Call for 2024 Journal submissions

Submissions are now being invited for the Journal of the TS Eliot Society (UK) 2024, which is under the new editorship of Professor Christopher Southgate (University of Exeter).

The Society’s annual academic Journal is published each summer, and welcomes scholarly essays by early-career as well as leading academics, on subjects related to one or more of TS Eliot’s poetry, plays, criticism, faith, biography, or context. Essays are peer-reviewed and are normally around 6000 words in length, plus references; shorter Notes will also be considered. Deadline is 31st December 2023.

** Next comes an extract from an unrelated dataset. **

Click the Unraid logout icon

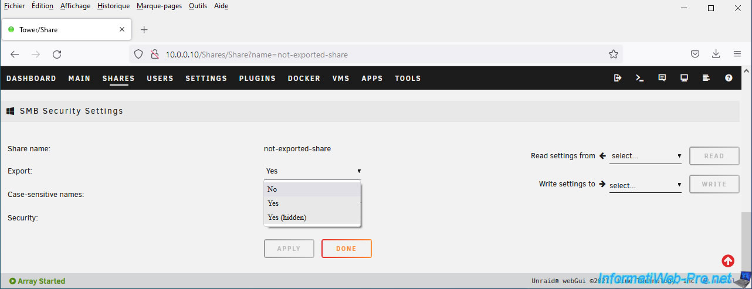pos(618,78)
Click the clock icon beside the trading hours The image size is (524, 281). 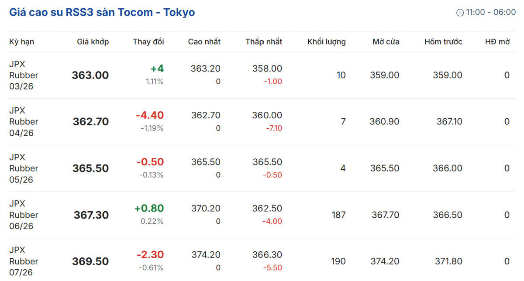click(460, 13)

The Journal is moving to the Notes and Bibliography system described in the Chicago Manual of Style Chapter 14. A summary can be found in the ‘Quick Citation Guide’ of the Chicago Manual. Footnotes will be used. Authors are advised to keep footnotes brief, and not to use notes for argument that should be in the main text.

If you would like to contribute to the 2024 issue, please forward a 300 word abstract or any enquiries to Journal@tseliotsociety.uk

 

Journal 2023

The 2023 edition of the Journal of the TS Eliot Society has been published.

The new edition contains academic essays and notes on subjects ranging from the centenary of ‘The Waste Land’, and the professional career of Emily Hale, to the compositional structure of ‘Four Quartets’. Full contents are listed below.

The Journal is now available in either a digital, PDF format, or as a printed, perfect-bound volume, at £8.00 in either format (+ p&p to your location in the case of the print version). It is free to Society members.

To purchase copies, e-mail admin@tseliotsociety.uk with “TS Eliot Society Journal Request” in the subject line, stating which format you require, and in the case of the printed version providing a physical mailing address.

You will receive an e-mailed request for payment by debit card, credit card or PayPal, for a total including postage to your location, and your copy will be mailed upon payment.

Members of the Society are entitled to a free copy of the year’s Journal in either format, and once again this year the Society is also covering the costs of the print version’s postage and packing for members. E-mail admin@tseliotsociety.uk with “Journal Request (Member)” in the subject line; quote the members password in your e-mail, and provide a physical mailing address if you would like a printed version.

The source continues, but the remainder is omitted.